Kunjungan ini bertujuan untuk memantau langsung perkembangan pelaksanaan program TMMD serta mengevaluasi hasil kerja para anggota Satgas TMMD bersama masyarakat setempat.
Dalam tinjauannya, Bambang Hadi Suseno melihat berbagai sasaran fisik yang tengah dikerjakan, termasuk pembangunan rabat beton, pembuatan talud, serta rehabilitasi rumah tidak layak huni (RTLH). Ia juga berinteraksi dengan masyarakat dan anggota pelaksana untuk mendapatkan gambaran tentang perkembangan kegiatan di lapangan serta mengidentifikasi kendala yang dihadapi.
Komandan Kodim 0421/Lampung Selatan, Mochammad Nuril Ambiyah, mengungkapkan bahwa kunjungan Waaster Panglima TNI sangat penting untuk memastikan program TMMD berjalan sesuai rencana dan tepat sasaran. “Kami mengucapkan terima kasih atas kunjungan ini.

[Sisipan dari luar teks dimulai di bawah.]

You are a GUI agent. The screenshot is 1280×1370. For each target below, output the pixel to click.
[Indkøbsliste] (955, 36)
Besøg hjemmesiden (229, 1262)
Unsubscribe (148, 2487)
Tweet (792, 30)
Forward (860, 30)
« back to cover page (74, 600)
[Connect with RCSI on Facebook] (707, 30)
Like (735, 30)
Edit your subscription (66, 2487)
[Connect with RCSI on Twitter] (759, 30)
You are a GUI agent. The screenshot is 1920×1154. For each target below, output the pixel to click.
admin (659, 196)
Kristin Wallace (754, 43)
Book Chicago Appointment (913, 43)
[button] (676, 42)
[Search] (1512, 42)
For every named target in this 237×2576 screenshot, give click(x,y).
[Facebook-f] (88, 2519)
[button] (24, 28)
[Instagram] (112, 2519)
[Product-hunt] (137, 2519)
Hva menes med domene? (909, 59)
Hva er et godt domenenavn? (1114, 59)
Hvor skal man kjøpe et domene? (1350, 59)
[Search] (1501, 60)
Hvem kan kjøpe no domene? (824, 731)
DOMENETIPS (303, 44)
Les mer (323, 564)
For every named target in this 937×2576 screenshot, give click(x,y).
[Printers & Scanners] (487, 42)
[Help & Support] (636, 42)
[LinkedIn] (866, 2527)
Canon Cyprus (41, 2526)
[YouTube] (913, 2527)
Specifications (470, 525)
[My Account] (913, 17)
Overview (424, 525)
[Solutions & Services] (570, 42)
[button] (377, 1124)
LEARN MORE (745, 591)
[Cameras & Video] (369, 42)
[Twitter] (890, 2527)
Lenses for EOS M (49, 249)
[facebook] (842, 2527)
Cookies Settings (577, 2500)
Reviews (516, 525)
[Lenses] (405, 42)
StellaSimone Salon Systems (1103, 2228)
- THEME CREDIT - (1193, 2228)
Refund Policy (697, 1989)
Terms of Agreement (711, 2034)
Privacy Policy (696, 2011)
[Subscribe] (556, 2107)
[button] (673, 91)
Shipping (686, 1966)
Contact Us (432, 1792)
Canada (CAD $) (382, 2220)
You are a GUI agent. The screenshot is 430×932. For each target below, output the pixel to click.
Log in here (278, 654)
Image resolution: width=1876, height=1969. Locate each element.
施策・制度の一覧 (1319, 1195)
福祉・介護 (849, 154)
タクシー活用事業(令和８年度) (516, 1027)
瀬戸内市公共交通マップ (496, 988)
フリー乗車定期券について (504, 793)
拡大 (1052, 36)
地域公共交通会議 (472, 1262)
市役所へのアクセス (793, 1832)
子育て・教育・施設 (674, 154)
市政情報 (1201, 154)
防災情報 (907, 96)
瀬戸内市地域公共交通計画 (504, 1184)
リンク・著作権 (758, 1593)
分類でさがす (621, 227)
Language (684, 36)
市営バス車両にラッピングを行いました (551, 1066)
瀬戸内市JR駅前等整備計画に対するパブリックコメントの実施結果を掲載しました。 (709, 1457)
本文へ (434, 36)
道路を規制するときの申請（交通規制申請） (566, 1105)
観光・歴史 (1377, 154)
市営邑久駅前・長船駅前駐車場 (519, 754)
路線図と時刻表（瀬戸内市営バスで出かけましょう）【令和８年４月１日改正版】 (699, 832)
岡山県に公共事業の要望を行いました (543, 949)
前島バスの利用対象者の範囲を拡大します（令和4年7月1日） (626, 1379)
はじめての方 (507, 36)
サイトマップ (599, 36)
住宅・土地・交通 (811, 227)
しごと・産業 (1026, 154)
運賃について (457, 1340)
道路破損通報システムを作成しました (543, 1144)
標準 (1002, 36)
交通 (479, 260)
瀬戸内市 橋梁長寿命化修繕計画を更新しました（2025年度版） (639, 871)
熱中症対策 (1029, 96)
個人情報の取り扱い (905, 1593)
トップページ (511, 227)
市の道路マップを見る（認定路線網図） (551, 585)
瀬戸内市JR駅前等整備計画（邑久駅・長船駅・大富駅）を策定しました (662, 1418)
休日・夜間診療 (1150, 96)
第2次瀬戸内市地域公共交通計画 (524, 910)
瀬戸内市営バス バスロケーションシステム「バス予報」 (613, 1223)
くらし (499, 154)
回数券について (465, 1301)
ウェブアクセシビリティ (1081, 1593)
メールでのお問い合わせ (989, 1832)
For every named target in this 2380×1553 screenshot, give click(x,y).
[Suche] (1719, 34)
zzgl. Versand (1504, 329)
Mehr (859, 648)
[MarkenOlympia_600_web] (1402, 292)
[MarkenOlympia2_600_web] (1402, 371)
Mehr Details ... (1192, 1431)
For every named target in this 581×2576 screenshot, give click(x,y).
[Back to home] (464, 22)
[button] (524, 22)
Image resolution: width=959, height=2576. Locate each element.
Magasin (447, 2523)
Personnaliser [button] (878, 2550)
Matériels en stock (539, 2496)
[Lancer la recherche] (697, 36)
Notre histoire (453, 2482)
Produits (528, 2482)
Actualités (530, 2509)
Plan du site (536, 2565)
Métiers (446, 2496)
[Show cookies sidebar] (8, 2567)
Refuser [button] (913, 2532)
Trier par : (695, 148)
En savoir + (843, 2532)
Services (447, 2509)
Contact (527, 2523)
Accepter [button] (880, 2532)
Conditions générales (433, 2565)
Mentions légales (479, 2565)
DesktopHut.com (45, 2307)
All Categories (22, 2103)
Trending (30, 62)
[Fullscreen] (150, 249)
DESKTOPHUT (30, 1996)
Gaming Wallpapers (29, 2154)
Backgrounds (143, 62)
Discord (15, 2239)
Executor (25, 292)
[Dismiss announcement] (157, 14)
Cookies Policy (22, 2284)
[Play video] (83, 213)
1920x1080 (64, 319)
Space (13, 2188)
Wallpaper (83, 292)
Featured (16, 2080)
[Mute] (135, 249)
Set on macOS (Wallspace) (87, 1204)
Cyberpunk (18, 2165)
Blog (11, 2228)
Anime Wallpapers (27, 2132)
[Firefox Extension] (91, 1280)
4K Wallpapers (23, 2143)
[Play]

Saran dan bimbingan yang diberikan akan menjadi motivasi bagi kami dalam meningkatkan kualitas pelaksanaan TMMD,” katanya.
Selain mengevaluasi kegiatan fisik, Bambang Hadi Suseno juga mengamati pelaksanaan kegiatan nonfisik yang menjadi bagian dari TMMD, seperti penyuluhan kepada masyarakat dan pelayanan kesehatan. Ia memberikan apresiasi terhadap antusiasme warga Desa Tanjung Rejo yang aktif berpartisipasi dalam berbagai kegiatan tersebut.
Dalam kesempatan itu, Bambang Hadi menegaskan bahwa kemanunggalan antara TNI dan rakyat merupakan kunci dalam meningkatkan kesejahteraan masyarakat, khususnya di daerah pedesaan. Ia berharap TMMD ke-127 dapat memberikan manfaat nyata bagi warga Desa Tanjung Rejo dan sekitarnya.
Kegiatan pengawasan dan evaluasi ini diharapkan dapat memastikan pelaksanaan TMMD ke-127 oleh Kodim 0421/Lampung Selatan semakin efektif dan memberi dampak positif bagi pembangunan desa. Rencananya, program TMMD ke-127 di wilayah tersebut akan ditutup pada 11 Maret 2026 di Lapangan Sepak Bola Glora Muda, Desa Gunung Sari, Kabupaten Pesawaran.